(DATA TO EXAMINE)

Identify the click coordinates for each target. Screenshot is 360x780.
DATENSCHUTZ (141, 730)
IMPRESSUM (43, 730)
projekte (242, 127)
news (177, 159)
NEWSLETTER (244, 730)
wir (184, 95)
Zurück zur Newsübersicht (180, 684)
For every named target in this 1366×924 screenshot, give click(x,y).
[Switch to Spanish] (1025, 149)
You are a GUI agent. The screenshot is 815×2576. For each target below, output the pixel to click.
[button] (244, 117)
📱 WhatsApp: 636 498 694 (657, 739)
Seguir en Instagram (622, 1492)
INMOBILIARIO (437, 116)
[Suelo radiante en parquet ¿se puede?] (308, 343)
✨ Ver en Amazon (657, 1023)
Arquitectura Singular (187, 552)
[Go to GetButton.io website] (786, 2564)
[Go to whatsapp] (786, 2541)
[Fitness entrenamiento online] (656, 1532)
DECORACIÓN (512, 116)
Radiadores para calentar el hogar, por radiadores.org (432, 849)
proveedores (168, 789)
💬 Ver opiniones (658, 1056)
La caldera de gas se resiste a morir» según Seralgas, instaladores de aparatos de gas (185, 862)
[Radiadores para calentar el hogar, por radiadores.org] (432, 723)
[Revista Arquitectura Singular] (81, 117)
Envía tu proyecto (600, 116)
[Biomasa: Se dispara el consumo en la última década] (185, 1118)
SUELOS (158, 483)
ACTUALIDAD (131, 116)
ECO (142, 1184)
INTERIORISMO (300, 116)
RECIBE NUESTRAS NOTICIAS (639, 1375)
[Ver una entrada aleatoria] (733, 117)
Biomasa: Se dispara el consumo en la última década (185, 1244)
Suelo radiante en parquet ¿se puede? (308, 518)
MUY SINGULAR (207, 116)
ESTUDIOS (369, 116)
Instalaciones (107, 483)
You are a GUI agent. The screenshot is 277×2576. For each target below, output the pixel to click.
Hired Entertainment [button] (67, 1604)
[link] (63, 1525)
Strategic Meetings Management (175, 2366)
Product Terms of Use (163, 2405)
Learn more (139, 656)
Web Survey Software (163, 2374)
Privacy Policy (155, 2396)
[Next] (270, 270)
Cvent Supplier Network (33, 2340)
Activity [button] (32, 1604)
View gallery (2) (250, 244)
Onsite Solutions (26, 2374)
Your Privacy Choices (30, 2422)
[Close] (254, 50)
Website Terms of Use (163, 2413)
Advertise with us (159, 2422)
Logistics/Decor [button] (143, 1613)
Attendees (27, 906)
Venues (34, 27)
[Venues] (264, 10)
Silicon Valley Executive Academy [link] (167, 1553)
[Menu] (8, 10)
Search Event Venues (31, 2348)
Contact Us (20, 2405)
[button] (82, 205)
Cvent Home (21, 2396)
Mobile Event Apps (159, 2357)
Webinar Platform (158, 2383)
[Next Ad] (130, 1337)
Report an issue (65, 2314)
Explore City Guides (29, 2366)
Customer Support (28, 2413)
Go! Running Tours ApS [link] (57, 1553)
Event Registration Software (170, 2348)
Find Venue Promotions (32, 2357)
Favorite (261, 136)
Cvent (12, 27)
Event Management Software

(End DATA TO EXAMINE)

▶ PROBLEM DESCRIPTION: An exact copy of the listing above is needed, so write it out again.

▶ ANSWER AREA:
Identify the click coordinates for each target. Screenshot is 360x780.
DATENSCHUTZ (141, 730)
IMPRESSUM (43, 730)
projekte (242, 127)
news (177, 159)
NEWSLETTER (244, 730)
wir (184, 95)
Zurück zur Newsübersicht (180, 684)
For every named target in this 1366×924 screenshot, give click(x,y).
[Switch to Spanish] (1025, 149)
You are a GUI agent. The screenshot is 815×2576. For each target below, output the pixel to click.
[button] (244, 117)
📱 WhatsApp: 636 498 694 (657, 739)
Seguir en Instagram (622, 1492)
INMOBILIARIO (437, 116)
[Suelo radiante en parquet ¿se puede?] (308, 343)
✨ Ver en Amazon (657, 1023)
Arquitectura Singular (187, 552)
[Go to GetButton.io website] (786, 2564)
[Go to whatsapp] (786, 2541)
[Fitness entrenamiento online] (656, 1532)
DECORACIÓN (512, 116)
Radiadores para calentar el hogar, por radiadores.org (432, 849)
proveedores (168, 789)
💬 Ver opiniones (658, 1056)
La caldera de gas se resiste a morir» según Seralgas, instaladores de aparatos de gas (185, 862)
[Radiadores para calentar el hogar, por radiadores.org] (432, 723)
[Revista Arquitectura Singular] (81, 117)
Envía tu proyecto (600, 116)
[Biomasa: Se dispara el consumo en la última década] (185, 1118)
SUELOS (158, 483)
ACTUALIDAD (131, 116)
ECO (142, 1184)
INTERIORISMO (300, 116)
RECIBE NUESTRAS NOTICIAS (639, 1375)
[Ver una entrada aleatoria] (733, 117)
Biomasa: Se dispara el consumo en la última década (185, 1244)
Suelo radiante en parquet ¿se puede? (308, 518)
MUY SINGULAR (207, 116)
ESTUDIOS (369, 116)
Instalaciones (107, 483)
You are a GUI agent. The screenshot is 277×2576. For each target below, output the pixel to click.
Hired Entertainment [button] (67, 1604)
[link] (63, 1525)
Strategic Meetings Management (175, 2366)
Product Terms of Use (163, 2405)
Learn more (139, 656)
Web Survey Software (163, 2374)
Privacy Policy (155, 2396)
[Next] (270, 270)
Cvent Supplier Network (33, 2340)
Activity [button] (32, 1604)
View gallery (2) (250, 244)
Onsite Solutions (26, 2374)
Your Privacy Choices (30, 2422)
[Close] (254, 50)
Website Terms of Use (163, 2413)
Advertise with us (159, 2422)
Logistics/Decor [button] (143, 1613)
Attendees (27, 906)
Venues (34, 27)
[Venues] (264, 10)
Silicon Valley Executive Academy [link] (167, 1553)
[Menu] (8, 10)
Search Event Venues (31, 2348)
Contact Us (20, 2405)
[button] (82, 205)
Cvent Home (21, 2396)
Mobile Event Apps (159, 2357)
Webinar Platform (158, 2383)
[Next Ad] (130, 1337)
Report an issue (65, 2314)
Explore City Guides (29, 2366)
Customer Support (28, 2413)
Go! Running Tours ApS [link] (57, 1553)
Event Registration Software (170, 2348)
Find Venue Promotions (32, 2357)
Favorite (261, 136)
Cvent (12, 27)
Event Management Software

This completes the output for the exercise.